One important variable is timing. Households that apply before a shutoff or complete system failure generally have more options than those who wait until after. That said, most emergency programs are specifically designed to respond to active crises, and arriving without heat does not automatically disqualify you.

How to Find Help Quickly 🔍

Because programs are administered locally, there's no single national application. Practical starting points:

  • 211.org or dial 2-1-1 — the national social services helpline, which can direct you to local heating assistance programs by zip code
  • Your state energy office website — search your state name + "LIHEAP" or "home energy assistance"
  • Your utility company's billing or hardship department — call the number on your bill and ask specifically about shutoff protection and emergency assistance
  • Local community action agency — these organizations often serve as the on-the-ground administrators for both LIHEAP and local funds

When calling, be direct: state that you are in a heating emergency, describe the situation (no heat, shutoff notice, etc.), and ask what documentation you need to bring or submit. Many programs prioritize households with children, elderly members, or people with medical conditions that make cold exposure especially dangerous — so mention those factors if they apply.

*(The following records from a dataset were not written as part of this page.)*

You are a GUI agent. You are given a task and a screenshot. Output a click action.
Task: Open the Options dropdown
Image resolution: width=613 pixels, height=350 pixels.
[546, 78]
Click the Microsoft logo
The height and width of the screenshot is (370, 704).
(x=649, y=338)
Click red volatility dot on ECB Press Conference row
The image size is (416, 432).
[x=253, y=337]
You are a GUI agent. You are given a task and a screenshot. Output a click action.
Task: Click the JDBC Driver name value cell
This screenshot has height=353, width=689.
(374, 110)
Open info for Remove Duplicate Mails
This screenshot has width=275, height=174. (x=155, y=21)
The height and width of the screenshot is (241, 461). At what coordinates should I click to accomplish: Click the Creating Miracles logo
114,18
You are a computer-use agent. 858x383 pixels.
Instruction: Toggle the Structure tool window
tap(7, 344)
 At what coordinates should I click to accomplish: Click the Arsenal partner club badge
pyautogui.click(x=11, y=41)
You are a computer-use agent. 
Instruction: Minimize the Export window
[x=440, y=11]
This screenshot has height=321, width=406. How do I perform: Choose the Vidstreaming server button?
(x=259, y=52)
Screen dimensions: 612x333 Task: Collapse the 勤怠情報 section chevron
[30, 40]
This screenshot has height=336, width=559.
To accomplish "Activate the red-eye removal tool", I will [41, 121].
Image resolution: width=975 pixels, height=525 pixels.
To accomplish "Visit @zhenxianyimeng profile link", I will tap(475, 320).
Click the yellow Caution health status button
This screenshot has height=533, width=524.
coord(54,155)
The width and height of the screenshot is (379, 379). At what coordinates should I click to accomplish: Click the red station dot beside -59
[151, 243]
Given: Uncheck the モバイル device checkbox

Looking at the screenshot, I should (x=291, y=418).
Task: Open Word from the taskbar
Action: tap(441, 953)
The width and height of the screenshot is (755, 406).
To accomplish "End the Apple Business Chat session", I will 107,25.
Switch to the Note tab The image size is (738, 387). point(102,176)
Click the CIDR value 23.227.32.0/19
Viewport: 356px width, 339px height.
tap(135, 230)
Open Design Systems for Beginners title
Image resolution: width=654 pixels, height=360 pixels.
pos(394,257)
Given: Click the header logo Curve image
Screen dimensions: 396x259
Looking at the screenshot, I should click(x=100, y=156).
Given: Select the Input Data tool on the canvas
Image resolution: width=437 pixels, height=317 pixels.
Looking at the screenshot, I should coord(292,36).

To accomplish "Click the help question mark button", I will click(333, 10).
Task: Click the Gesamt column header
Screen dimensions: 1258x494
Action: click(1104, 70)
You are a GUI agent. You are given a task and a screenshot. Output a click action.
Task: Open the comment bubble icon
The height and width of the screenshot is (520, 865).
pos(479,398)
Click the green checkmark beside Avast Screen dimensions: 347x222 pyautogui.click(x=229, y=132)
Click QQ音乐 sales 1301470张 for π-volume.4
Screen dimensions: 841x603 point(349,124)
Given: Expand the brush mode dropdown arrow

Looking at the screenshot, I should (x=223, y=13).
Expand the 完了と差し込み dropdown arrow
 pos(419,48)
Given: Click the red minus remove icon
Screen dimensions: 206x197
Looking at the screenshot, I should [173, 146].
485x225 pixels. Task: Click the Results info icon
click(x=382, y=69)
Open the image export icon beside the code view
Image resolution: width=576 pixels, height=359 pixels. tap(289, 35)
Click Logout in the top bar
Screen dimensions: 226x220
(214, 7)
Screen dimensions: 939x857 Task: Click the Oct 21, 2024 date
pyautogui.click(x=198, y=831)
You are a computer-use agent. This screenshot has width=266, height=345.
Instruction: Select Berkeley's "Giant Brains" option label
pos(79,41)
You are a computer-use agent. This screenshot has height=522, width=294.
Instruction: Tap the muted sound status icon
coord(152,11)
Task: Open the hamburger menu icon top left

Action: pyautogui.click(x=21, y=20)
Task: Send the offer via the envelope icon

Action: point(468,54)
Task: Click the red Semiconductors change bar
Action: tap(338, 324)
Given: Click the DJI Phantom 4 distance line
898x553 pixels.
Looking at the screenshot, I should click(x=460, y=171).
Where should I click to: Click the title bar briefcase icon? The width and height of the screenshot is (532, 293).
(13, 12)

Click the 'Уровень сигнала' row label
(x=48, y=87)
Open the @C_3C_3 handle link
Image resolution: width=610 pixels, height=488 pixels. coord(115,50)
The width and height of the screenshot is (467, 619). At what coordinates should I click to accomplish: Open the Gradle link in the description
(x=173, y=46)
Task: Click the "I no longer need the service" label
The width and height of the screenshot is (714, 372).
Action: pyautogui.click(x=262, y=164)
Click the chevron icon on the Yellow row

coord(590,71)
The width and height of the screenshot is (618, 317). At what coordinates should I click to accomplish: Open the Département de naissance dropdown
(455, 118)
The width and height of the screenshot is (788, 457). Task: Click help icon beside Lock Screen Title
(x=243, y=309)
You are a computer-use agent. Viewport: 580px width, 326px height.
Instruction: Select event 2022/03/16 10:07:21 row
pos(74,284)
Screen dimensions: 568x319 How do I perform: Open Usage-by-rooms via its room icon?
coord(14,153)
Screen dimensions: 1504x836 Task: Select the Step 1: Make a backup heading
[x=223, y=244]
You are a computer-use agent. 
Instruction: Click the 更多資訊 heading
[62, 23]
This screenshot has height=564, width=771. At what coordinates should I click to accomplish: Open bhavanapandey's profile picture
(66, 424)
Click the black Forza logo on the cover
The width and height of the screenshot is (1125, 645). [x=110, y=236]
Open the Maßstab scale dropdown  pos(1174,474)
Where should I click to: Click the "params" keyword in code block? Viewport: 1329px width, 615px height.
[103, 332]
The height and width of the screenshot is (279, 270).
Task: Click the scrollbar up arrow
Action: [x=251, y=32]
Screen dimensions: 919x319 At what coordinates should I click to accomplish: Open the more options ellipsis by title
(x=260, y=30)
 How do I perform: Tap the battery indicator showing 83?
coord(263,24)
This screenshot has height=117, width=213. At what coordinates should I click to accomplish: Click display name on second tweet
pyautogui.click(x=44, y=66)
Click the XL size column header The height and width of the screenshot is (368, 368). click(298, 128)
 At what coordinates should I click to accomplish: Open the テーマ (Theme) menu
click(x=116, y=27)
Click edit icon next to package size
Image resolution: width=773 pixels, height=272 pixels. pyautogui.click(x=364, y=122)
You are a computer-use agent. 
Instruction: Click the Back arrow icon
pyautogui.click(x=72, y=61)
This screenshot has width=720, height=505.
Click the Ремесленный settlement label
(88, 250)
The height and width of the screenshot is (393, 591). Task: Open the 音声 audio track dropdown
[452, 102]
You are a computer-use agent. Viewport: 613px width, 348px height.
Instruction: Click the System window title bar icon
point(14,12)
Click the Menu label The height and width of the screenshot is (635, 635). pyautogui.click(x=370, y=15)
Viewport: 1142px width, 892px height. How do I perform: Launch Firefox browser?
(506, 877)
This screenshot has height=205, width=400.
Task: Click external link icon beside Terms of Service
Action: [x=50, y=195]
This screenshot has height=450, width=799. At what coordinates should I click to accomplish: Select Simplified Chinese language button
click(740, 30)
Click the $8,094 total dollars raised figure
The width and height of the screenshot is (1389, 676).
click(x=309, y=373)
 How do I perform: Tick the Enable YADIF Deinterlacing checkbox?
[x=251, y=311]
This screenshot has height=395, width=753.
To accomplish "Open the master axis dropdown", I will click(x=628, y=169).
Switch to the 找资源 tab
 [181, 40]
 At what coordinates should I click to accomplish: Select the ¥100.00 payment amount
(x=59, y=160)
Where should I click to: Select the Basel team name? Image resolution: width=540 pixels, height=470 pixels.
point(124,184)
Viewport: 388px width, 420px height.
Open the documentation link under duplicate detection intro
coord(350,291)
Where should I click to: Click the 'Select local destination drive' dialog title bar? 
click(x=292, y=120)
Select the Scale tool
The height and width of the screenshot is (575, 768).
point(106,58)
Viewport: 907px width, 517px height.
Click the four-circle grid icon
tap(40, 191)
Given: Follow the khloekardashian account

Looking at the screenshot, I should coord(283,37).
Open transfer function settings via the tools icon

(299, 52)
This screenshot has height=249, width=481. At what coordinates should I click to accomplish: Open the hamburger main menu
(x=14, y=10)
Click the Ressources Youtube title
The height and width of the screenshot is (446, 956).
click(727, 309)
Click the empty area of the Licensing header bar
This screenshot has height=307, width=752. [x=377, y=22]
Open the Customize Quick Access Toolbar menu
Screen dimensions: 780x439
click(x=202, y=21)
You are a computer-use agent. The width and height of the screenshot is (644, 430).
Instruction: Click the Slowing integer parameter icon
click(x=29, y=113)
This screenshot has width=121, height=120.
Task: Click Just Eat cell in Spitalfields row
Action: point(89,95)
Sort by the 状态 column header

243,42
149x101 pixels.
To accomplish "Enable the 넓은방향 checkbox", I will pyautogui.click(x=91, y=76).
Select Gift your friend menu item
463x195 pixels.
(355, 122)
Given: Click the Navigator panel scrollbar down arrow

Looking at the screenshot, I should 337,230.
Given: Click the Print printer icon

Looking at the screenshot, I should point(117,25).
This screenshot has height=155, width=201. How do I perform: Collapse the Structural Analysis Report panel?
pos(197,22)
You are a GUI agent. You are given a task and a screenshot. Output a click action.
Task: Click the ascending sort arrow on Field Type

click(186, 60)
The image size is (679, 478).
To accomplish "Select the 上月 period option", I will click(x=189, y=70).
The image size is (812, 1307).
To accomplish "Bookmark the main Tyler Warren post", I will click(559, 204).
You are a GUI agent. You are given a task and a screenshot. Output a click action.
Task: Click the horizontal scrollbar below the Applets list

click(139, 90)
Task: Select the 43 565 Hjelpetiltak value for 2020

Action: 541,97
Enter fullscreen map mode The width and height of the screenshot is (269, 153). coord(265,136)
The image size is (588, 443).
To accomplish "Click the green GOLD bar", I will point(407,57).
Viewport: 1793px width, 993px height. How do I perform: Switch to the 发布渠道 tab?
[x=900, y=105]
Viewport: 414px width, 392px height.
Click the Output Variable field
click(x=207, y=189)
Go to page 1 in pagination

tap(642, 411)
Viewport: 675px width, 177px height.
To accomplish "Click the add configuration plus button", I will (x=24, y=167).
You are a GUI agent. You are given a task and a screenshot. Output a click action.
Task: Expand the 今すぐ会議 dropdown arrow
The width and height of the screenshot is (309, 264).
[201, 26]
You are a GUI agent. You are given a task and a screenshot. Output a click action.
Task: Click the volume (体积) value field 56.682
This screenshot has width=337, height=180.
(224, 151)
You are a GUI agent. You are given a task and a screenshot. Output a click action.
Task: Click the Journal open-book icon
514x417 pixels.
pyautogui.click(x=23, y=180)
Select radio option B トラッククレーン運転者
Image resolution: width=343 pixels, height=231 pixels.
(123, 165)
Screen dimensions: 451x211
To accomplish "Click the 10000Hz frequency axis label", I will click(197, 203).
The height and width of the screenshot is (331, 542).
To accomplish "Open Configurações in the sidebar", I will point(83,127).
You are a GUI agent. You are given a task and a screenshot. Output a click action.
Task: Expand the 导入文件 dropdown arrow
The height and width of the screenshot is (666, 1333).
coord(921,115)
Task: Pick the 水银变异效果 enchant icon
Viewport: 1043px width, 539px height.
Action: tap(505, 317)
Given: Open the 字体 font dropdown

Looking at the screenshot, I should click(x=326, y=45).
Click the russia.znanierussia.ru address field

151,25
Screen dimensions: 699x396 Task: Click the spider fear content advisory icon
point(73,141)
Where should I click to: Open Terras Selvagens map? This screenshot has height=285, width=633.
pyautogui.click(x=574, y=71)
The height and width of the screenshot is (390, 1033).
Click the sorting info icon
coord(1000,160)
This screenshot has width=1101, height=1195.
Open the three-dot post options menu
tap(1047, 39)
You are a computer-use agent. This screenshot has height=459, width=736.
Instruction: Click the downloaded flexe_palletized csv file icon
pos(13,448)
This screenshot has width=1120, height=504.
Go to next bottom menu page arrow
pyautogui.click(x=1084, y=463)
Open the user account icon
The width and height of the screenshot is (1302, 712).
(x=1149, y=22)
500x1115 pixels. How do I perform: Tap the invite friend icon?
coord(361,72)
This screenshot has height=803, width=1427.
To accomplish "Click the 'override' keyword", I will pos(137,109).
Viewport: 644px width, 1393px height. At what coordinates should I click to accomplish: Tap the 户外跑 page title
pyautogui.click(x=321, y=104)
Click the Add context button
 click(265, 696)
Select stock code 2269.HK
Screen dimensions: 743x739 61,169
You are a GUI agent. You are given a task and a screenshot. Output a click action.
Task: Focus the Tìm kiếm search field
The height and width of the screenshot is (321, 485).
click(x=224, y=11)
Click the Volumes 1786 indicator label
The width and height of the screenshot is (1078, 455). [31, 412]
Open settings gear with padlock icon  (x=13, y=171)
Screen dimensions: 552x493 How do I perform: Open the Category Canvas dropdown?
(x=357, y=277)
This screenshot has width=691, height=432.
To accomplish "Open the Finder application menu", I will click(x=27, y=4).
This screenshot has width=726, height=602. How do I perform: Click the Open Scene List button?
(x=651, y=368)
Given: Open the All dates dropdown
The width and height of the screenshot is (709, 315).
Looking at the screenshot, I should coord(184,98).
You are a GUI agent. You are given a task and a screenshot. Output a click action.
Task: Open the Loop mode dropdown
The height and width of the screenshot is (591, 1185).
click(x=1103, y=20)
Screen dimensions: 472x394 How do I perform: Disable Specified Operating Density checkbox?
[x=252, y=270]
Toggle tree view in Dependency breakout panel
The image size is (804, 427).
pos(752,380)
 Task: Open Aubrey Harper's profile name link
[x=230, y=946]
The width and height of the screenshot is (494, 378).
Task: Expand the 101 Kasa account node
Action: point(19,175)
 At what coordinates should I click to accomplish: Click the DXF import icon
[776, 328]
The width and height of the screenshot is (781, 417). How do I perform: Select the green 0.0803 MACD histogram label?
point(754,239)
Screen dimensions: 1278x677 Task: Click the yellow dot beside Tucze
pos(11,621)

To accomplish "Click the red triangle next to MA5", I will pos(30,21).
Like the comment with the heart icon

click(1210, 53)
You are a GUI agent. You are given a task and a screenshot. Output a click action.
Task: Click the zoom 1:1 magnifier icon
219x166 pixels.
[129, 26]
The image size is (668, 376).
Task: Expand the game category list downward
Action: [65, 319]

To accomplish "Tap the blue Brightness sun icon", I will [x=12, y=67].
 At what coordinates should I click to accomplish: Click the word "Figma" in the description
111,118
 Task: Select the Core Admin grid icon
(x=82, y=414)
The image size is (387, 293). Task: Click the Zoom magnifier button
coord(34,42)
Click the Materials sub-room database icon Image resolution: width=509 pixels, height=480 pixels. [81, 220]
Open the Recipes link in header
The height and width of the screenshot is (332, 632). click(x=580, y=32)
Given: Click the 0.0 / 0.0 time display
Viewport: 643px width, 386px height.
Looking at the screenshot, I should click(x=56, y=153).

What These Programs Cannot Always Do

It's worth being clear about the limits of this landscape. Emergency heating assistance programs:

  • Cannot guarantee same-day resolution — crisis funds often move faster than standard programs, but processing still takes time
  • May not cover the full cost of a furnace replacement or large repair
  • Have limited funding that can be exhausted mid-season
  • Vary enormously in what they cover and who qualifies depending entirely on where you live

Understanding that gap helps households pursue multiple avenues simultaneously rather than waiting on a single application. The combination of utility company programs, LIHEAP crisis funds, and local nonprofit resources together often provides more complete coverage than any single program alone.